_ENTRIES PROVIDED:_
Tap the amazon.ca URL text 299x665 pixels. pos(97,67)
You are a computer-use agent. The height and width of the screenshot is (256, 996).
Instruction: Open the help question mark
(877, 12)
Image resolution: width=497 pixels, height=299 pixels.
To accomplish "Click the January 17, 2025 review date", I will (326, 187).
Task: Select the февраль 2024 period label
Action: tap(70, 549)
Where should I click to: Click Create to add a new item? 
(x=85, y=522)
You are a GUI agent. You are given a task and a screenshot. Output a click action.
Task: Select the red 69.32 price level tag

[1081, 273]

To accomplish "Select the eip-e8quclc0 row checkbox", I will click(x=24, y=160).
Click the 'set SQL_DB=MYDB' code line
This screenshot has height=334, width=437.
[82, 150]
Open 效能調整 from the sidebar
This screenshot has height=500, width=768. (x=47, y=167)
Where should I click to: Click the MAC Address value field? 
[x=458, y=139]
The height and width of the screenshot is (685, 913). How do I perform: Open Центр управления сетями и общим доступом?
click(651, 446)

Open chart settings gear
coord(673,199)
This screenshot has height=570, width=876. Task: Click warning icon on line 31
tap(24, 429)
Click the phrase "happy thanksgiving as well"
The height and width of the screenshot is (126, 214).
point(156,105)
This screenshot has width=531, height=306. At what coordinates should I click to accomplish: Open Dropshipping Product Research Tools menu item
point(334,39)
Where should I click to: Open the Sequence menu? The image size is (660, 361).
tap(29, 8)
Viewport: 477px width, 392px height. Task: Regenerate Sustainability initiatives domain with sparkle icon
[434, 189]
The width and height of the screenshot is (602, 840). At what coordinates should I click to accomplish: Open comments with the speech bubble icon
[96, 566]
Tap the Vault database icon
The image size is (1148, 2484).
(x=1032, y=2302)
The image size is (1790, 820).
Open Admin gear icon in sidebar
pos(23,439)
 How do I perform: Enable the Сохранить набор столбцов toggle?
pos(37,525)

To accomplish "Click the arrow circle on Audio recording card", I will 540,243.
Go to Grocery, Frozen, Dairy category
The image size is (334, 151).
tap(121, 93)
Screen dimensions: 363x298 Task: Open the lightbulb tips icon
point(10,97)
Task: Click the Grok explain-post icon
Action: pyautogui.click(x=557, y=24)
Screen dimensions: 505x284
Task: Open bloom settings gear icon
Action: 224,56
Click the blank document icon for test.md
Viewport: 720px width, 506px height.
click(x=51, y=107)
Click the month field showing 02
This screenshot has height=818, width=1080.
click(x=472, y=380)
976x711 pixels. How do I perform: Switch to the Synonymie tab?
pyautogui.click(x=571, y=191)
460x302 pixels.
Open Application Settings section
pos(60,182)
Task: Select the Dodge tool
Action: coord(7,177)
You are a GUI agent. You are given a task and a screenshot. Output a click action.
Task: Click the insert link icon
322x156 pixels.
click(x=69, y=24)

_DIRECTION:_
Print, word for word, the data from the line containing "Where should I click to: Click Create" down to the line containing "I will 540,243.", with both of those lines included.

_FULL OUTPUT:_
Where should I click to: Click Create to add a new item? 
(x=85, y=522)
You are a GUI agent. You are given a task and a screenshot. Output a click action.
Task: Select the red 69.32 price level tag

[1081, 273]

To accomplish "Select the eip-e8quclc0 row checkbox", I will click(x=24, y=160).
Click the 'set SQL_DB=MYDB' code line
This screenshot has height=334, width=437.
[82, 150]
Open 效能調整 from the sidebar
This screenshot has height=500, width=768. (x=47, y=167)
Where should I click to: Click the MAC Address value field? 
[x=458, y=139]
The height and width of the screenshot is (685, 913). How do I perform: Open Центр управления сетями и общим доступом?
click(651, 446)

Open chart settings gear
coord(673,199)
This screenshot has height=570, width=876. Task: Click warning icon on line 31
tap(24, 429)
Click the phrase "happy thanksgiving as well"
The height and width of the screenshot is (126, 214).
point(156,105)
This screenshot has width=531, height=306. At what coordinates should I click to accomplish: Open Dropshipping Product Research Tools menu item
point(334,39)
Where should I click to: Open the Sequence menu? The image size is (660, 361).
tap(29, 8)
Viewport: 477px width, 392px height. Task: Regenerate Sustainability initiatives domain with sparkle icon
[434, 189]
The width and height of the screenshot is (602, 840). At what coordinates should I click to accomplish: Open comments with the speech bubble icon
[96, 566]
Tap the Vault database icon
The image size is (1148, 2484).
(x=1032, y=2302)
The image size is (1790, 820).
Open Admin gear icon in sidebar
pos(23,439)
 How do I perform: Enable the Сохранить набор столбцов toggle?
pos(37,525)

To accomplish "Click the arrow circle on Audio recording card", I will 540,243.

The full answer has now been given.